Clinically, the hospital shares resources with DHMC and its closest affiliate hospital, Cheshire Medical Center in Keene, N.H.

“That has elevated the quality here and provided us with board-certified emergency medicine, clinicians, physicians, radiology, cardiology — a significant number of our specialists are here because of that relationship,” Gordon said.

Weathering a pandemic

The COVID-19 pandemic did not hit BMH hard medically.

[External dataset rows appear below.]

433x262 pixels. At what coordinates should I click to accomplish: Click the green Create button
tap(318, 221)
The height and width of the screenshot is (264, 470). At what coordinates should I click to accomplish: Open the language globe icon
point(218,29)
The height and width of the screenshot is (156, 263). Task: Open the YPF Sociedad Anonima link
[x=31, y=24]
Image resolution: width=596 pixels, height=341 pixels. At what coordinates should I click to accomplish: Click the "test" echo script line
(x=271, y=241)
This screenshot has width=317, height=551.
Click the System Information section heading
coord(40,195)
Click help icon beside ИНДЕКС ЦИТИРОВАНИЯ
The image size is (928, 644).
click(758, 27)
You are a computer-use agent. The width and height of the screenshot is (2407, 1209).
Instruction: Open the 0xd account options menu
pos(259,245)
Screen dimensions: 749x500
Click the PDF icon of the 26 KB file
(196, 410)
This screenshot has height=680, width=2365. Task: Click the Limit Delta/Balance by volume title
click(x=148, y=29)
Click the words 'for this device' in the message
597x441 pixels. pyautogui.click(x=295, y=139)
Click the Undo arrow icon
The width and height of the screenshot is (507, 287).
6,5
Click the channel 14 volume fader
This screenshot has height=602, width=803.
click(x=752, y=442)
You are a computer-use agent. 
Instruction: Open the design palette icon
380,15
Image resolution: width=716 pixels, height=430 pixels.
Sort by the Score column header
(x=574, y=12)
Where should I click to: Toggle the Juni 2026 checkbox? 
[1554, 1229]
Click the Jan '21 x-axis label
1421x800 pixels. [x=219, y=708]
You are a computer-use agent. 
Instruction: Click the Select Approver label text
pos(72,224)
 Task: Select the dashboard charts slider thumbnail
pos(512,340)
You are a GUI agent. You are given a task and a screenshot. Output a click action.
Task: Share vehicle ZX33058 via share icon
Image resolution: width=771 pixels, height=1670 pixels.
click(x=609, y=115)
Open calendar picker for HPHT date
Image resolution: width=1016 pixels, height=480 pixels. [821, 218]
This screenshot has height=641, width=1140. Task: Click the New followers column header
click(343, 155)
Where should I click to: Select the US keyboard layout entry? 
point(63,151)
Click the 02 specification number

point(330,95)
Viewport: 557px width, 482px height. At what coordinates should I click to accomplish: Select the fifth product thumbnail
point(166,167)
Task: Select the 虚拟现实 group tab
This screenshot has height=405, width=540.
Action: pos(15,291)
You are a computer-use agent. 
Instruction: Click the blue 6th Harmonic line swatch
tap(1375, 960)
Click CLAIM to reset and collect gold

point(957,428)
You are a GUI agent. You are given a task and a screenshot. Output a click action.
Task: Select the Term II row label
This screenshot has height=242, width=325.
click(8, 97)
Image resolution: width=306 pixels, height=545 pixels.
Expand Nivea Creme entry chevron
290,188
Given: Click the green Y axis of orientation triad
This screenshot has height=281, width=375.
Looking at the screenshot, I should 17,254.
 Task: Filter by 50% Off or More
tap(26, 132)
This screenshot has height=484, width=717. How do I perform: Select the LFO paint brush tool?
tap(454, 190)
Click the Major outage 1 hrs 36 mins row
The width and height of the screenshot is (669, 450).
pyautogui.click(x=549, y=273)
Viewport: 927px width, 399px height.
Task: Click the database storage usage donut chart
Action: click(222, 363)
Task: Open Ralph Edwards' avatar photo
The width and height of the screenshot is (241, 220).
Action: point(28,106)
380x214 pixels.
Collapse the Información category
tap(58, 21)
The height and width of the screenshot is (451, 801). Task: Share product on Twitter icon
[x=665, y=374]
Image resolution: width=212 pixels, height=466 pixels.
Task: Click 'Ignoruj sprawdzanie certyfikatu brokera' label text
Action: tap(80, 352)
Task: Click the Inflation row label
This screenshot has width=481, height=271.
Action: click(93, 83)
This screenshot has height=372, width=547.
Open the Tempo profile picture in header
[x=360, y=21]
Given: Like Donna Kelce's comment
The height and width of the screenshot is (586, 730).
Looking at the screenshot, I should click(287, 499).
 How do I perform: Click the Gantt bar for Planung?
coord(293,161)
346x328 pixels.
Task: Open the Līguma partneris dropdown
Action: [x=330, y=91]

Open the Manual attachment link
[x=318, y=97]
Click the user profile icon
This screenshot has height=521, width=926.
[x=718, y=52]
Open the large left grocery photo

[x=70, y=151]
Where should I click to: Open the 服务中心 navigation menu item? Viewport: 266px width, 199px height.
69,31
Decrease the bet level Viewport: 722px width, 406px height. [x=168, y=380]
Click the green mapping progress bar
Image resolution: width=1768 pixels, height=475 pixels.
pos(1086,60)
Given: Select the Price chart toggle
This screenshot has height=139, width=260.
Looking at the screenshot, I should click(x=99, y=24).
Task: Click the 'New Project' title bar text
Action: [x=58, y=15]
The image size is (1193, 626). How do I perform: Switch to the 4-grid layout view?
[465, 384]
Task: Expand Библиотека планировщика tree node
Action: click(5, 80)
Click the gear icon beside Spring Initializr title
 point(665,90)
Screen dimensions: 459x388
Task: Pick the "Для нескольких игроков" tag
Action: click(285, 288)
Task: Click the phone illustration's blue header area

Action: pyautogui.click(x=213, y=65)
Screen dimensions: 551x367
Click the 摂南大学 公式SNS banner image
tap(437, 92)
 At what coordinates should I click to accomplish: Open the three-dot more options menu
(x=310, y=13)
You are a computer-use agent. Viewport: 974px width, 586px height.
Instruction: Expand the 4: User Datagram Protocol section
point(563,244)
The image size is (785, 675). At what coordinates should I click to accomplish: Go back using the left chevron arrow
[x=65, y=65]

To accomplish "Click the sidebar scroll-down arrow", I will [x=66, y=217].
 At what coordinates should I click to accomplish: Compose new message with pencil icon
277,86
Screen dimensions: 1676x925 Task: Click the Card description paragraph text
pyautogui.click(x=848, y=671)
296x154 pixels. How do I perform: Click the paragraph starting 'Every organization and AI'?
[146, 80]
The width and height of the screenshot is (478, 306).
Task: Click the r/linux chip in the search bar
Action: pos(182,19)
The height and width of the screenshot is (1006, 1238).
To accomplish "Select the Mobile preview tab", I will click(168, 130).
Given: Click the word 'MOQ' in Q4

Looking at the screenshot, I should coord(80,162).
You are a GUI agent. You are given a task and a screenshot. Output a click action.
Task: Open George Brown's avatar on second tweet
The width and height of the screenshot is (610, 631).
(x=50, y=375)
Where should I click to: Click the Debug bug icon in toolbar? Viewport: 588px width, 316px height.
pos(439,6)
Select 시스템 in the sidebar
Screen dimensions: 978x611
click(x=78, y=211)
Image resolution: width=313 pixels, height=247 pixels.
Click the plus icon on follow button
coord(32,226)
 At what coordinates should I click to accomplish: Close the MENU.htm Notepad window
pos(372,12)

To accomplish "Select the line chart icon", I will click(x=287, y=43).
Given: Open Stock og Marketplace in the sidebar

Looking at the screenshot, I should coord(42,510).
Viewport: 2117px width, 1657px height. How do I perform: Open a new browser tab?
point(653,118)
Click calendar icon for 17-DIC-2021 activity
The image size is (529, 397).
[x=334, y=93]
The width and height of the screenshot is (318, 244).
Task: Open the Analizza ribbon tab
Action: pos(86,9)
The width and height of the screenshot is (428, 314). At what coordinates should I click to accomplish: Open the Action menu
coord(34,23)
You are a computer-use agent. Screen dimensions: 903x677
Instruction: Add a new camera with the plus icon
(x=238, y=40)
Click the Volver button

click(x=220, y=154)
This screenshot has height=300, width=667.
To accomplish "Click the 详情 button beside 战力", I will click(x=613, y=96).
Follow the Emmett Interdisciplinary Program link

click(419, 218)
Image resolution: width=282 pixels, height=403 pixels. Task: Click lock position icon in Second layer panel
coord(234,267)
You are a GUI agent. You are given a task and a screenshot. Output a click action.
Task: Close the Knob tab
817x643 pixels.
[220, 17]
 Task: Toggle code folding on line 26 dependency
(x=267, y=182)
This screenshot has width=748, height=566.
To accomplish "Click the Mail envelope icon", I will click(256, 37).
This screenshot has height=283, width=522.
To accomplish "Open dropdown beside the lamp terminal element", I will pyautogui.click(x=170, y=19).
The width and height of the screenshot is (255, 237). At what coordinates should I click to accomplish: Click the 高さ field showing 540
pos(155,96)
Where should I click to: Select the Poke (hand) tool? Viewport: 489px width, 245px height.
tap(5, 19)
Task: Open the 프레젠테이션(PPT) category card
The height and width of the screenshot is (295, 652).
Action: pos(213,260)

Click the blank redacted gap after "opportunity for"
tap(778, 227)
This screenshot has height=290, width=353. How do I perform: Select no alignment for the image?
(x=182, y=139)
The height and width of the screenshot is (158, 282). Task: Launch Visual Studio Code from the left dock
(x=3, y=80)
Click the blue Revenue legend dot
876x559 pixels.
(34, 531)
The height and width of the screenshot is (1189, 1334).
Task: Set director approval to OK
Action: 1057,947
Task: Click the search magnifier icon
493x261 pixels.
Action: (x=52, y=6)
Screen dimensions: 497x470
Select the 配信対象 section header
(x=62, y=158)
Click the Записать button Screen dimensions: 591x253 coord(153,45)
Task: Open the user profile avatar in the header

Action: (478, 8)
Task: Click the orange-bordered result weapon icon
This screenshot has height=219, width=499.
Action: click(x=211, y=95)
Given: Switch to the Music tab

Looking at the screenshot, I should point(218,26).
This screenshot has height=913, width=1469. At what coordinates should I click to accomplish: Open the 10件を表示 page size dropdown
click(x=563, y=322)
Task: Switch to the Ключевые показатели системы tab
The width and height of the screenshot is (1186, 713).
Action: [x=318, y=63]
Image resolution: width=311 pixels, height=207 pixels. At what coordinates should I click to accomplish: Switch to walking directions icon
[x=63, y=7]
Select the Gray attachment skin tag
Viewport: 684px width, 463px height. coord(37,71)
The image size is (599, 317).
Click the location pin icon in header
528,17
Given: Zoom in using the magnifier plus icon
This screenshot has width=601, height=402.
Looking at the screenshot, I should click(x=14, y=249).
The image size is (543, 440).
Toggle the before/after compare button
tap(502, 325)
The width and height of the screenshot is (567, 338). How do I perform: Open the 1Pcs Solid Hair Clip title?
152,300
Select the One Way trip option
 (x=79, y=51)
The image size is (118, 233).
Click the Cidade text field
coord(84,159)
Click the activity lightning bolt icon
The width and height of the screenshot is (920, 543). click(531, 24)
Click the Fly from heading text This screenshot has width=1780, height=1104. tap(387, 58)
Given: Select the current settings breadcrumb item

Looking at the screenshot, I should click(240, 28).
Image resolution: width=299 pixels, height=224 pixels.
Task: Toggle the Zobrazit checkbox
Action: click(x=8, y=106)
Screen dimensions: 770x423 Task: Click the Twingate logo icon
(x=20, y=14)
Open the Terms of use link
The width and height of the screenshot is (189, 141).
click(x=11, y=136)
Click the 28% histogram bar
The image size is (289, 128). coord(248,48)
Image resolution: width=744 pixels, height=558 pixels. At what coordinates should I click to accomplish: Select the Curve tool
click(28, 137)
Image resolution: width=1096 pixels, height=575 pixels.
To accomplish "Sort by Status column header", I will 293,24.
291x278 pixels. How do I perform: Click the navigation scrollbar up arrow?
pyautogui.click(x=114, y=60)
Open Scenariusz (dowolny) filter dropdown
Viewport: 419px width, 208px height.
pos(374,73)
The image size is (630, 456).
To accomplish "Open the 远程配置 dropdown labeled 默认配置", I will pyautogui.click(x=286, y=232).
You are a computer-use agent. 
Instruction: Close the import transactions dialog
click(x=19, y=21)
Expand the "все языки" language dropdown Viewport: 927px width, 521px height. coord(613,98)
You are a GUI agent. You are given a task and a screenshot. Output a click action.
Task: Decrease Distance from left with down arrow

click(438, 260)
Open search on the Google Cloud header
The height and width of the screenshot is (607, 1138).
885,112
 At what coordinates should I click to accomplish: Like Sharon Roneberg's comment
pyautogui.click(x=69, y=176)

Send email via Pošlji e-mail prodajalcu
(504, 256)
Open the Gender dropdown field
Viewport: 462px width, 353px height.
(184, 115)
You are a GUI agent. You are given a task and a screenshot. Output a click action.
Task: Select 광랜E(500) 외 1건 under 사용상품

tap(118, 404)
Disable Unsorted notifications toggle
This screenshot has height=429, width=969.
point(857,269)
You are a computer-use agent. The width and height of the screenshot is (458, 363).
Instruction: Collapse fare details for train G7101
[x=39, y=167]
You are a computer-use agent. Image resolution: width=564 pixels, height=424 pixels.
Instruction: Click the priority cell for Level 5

But Gordon said BMH lost about $11 million in fiscal year 2021, mostly due to the loss of revenue from elective surgeries and procedures that were put on hold by the pandemic for much of 2020.

But Gordon said the federal government, through its coronavirus relief funds, made up that deficit so the hospital could stay out of financial trouble. He noted that finances for the current fiscal year have somewhat improved with the return of outpatient and elective surgeries.

The hospital quickly adopted tele-health visits, which made it possible for people to get an initial diagnosis without having to go to a doctor’s office.

BMH also became a vaccination site for COVID-19, and has administered more 12,000 shots so far this year.

Gordon said he is particularly proud that the BMH staff is 100 percent vaccinated against Covid. (A spokesperson for the hospital confirmed that out of the hospital’s workforce — the equivalent of 537.3 full-time employees — just 2.5 FTEs elected to leave their jobs rather than comply with the vaccine requirements.)

“Our staff leads by example, and we were at the forefront of offering testing and vaccinations,” he said. “When we issued the mandate that everyone be vaccinated, we already had 90 percent compliance.”

And, unlike many hospitals around the country, BMH has had few problems in attracting staff to come work in Brattleboro, according to Gordon.

While many people in the medical field are leaving after the stress of dealing with the pandemic, Gordon said, he and Sharon had long ago made the decision that he would retire at 67.

He says ”it’s time,” and that the believes the next CEO will be inheriting a stronger, better hospital.

“It’s been a long career — almost 45 years — and it has been good to end it at this hospital,” Gordon said. “We feel privileged to have worked here.”